→ What you need to do: Leave out all lines before the one containing "Feature Staff Special (241, 1583)", and copy that line and all the rest below it exactly.

───── Data to examine

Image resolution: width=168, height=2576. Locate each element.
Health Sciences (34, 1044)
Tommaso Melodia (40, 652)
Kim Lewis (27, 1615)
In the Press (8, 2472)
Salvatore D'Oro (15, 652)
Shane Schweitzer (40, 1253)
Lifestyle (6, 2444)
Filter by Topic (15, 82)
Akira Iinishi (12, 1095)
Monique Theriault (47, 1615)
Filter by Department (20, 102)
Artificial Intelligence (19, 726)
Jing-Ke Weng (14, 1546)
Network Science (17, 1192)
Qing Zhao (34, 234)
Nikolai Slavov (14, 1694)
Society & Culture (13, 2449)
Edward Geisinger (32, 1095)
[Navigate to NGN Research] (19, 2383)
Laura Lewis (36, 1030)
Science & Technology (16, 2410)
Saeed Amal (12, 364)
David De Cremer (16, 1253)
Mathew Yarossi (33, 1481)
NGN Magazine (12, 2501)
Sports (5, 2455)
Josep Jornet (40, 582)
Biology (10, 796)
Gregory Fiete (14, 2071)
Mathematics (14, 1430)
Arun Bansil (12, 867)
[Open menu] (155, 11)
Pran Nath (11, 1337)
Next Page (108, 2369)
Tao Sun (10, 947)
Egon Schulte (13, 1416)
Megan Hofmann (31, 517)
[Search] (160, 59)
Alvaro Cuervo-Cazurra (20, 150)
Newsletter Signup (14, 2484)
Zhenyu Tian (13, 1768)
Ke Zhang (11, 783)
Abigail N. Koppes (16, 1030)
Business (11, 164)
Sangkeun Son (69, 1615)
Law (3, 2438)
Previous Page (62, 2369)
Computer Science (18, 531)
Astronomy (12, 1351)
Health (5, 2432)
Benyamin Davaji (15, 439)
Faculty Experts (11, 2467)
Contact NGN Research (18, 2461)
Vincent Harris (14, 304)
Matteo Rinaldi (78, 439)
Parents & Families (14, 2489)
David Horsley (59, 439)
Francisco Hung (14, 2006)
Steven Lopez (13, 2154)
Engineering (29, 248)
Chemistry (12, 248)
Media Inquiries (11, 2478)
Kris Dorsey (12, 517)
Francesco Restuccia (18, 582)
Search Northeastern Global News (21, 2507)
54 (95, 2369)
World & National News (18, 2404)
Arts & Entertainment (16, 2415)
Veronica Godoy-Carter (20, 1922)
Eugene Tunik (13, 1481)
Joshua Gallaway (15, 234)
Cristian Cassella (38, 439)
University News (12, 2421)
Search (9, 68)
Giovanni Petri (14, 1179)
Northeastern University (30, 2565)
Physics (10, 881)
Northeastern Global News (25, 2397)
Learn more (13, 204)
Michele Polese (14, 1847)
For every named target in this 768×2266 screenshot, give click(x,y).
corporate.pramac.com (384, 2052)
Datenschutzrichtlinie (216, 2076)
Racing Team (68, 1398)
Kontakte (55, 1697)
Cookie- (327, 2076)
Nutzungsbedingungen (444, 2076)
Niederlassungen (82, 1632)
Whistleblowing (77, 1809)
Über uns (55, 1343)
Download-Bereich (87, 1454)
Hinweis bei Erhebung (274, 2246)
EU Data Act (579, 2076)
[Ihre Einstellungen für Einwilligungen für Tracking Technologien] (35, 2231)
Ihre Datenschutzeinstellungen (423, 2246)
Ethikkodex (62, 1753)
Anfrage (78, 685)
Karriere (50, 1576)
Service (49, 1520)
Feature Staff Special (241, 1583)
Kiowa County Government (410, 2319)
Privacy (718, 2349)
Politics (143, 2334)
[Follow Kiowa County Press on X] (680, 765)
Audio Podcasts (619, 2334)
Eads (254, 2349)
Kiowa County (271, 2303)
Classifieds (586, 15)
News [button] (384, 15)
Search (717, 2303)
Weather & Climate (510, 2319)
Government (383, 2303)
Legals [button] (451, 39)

──────────

→ Problem solution:
Feature Staff Special (241, 1583)
Kiowa County Government (410, 2319)
Privacy (718, 2349)
Politics (143, 2334)
[Follow Kiowa County Press on X] (680, 765)
Audio Podcasts (619, 2334)
Eads (254, 2349)
Kiowa County (271, 2303)
Classifieds (586, 15)
News [button] (384, 15)
Search (717, 2303)
Weather & Climate (510, 2319)
Government (383, 2303)
Legals [button] (451, 39)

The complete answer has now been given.